YOUR INSTRUCTIONS ->
Rescale the part of the rows that opens with the line containing "Task: Tap the" and closes with the line containing "coord(261,189)". Reproduce each of those lines, requests included, but multiply every coordinate in the answers by 1.05 and round to whole numbers, with halves rounding up. Leave the pictures out and return only these lines.

>> start MATERIALS PROVIDED

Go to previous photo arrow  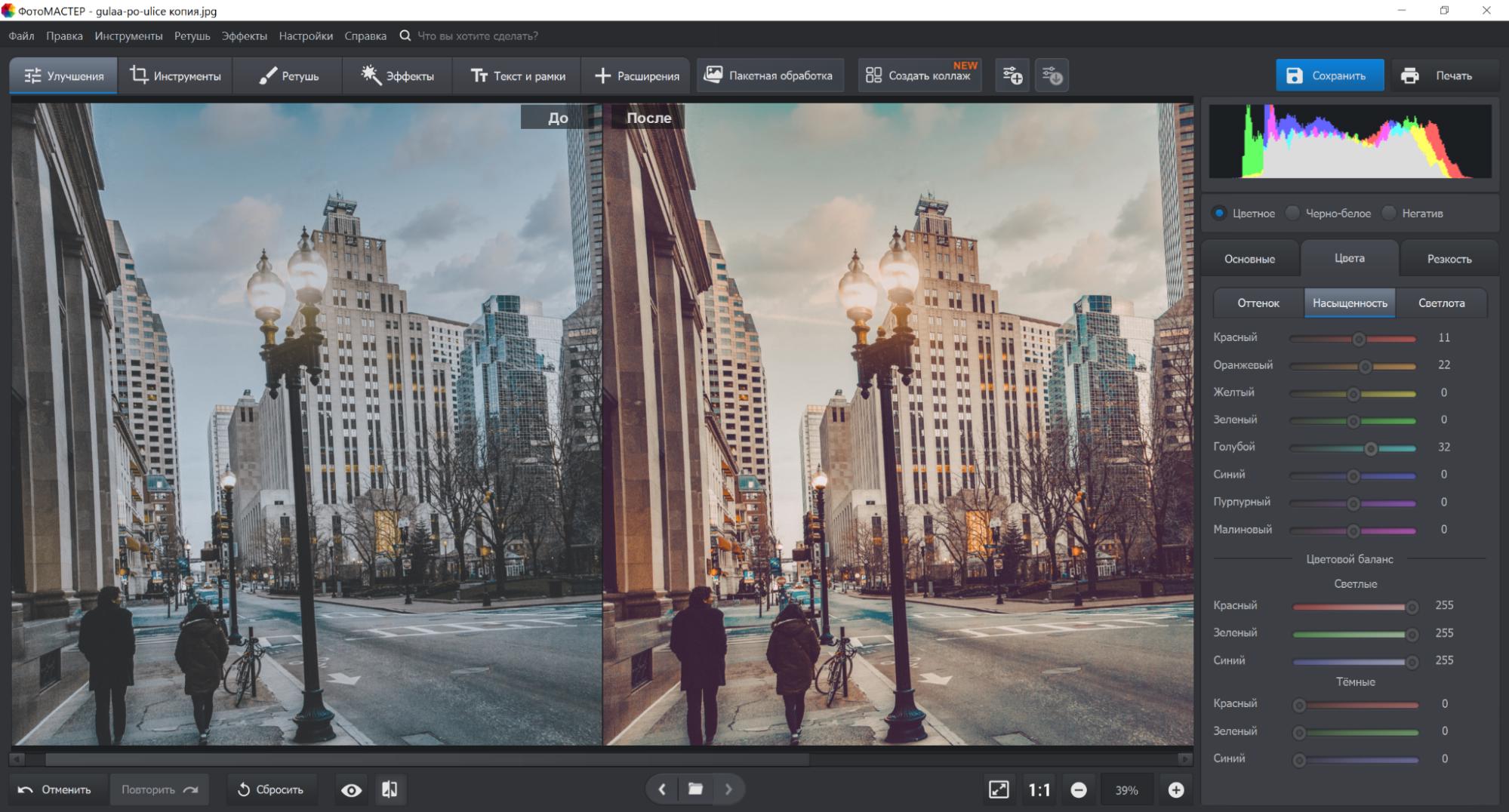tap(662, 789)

>> end MATERIALS PROVIDED
>> start MATERIALS PROVIDED

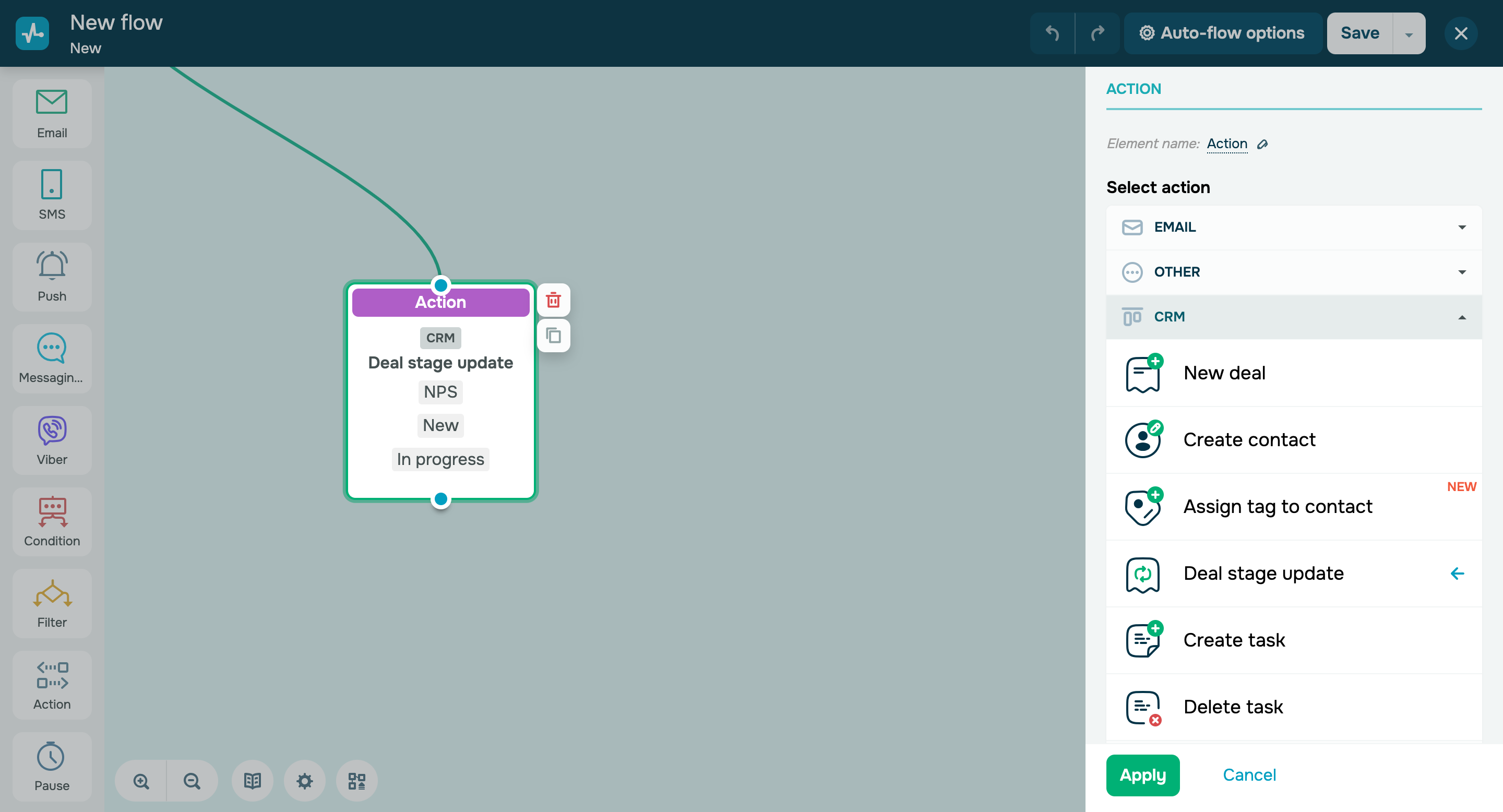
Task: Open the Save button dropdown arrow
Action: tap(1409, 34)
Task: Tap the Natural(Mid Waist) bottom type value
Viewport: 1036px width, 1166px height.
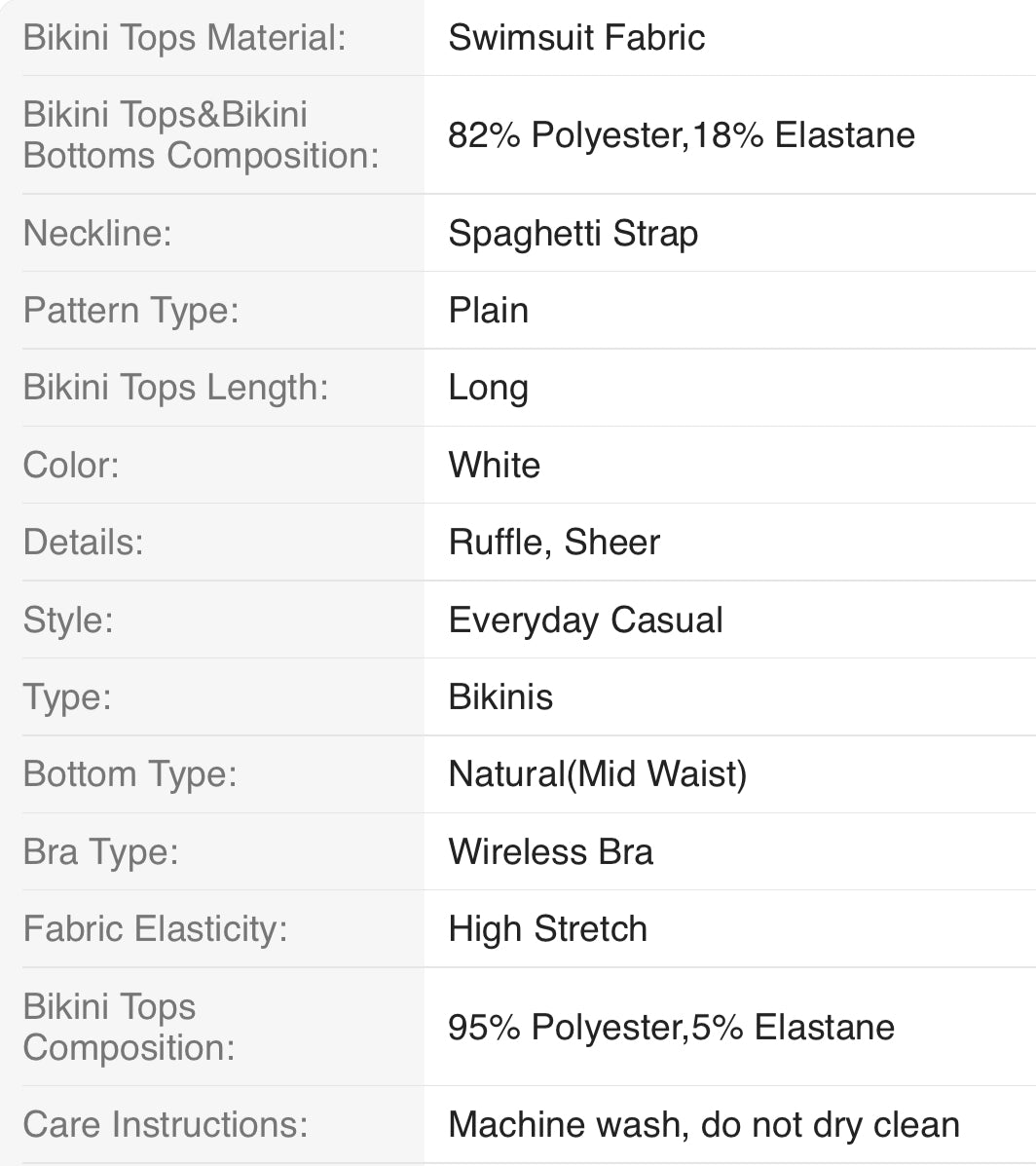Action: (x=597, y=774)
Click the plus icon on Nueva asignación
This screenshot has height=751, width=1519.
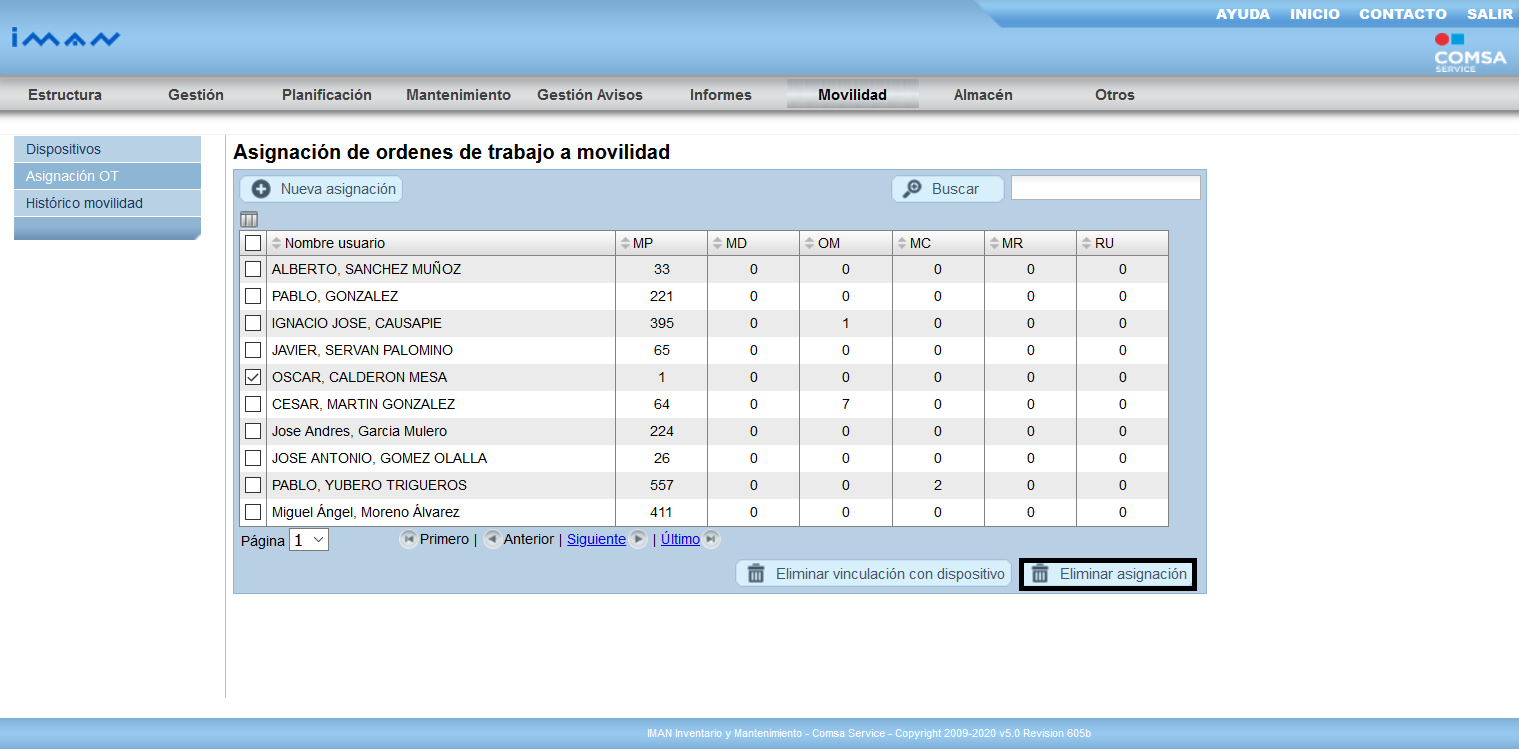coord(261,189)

>> end MATERIALS PROVIDED
>> start MATERIALS PROVIDED

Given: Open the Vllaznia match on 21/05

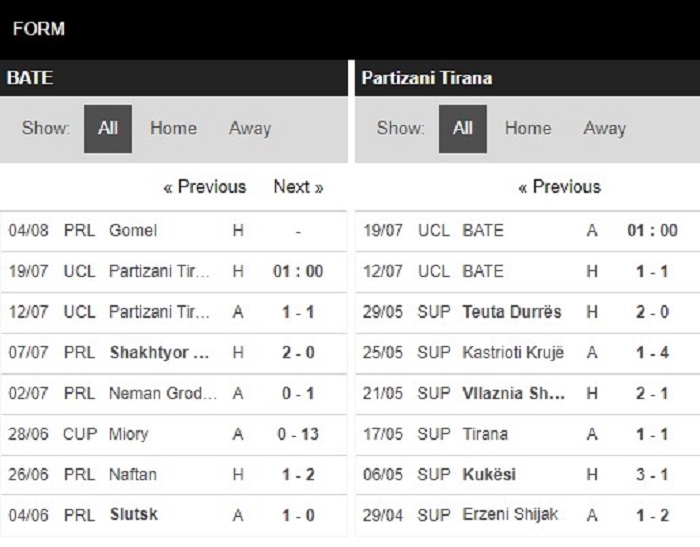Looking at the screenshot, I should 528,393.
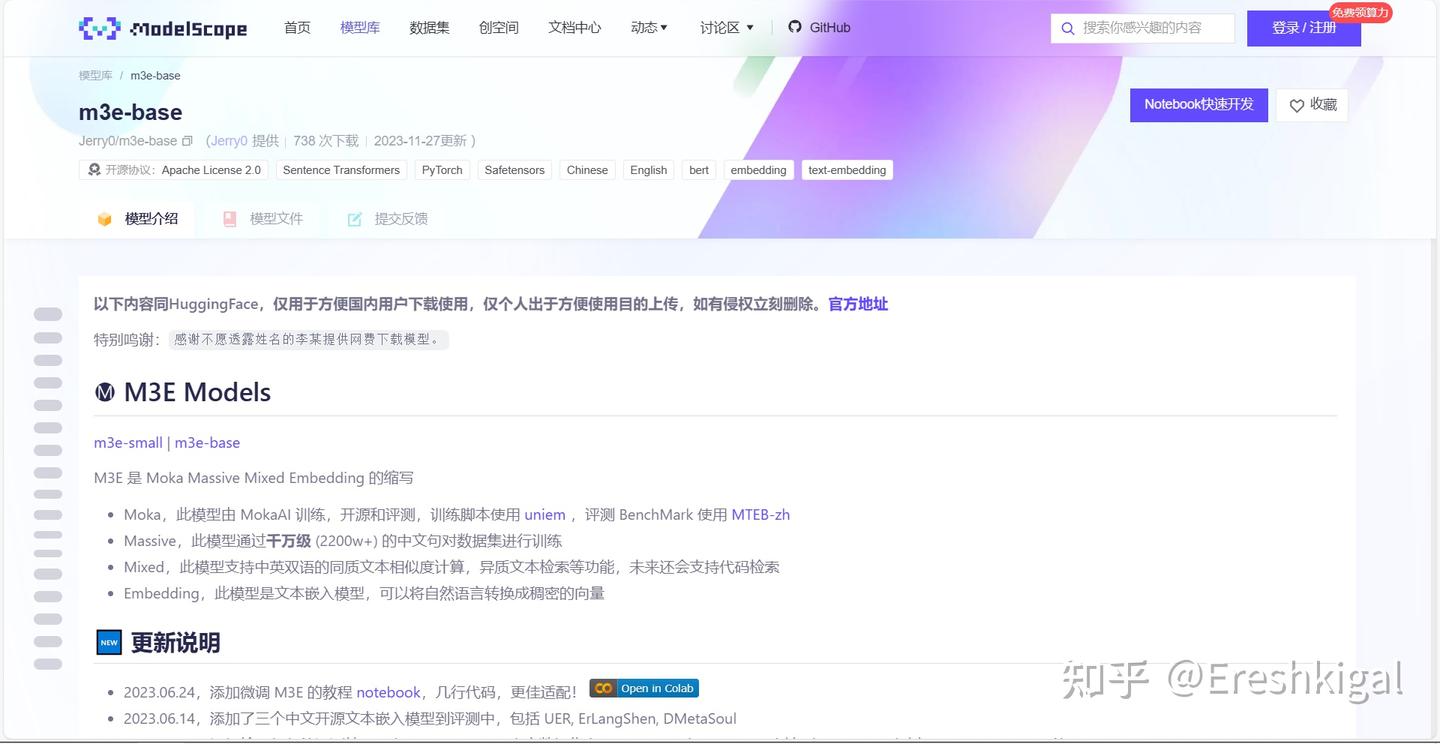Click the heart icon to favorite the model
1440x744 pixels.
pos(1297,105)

>> end MATERIALS PROVIDED

EXERCISE RESPONSE ->
Task: Tap the Natural(Mid Waist) bottom type value
Viewport: 1036px width, 1166px height.
Action: (x=627, y=813)
Click the plus icon on Nueva asignación
This screenshot has height=751, width=1519.
coord(274,198)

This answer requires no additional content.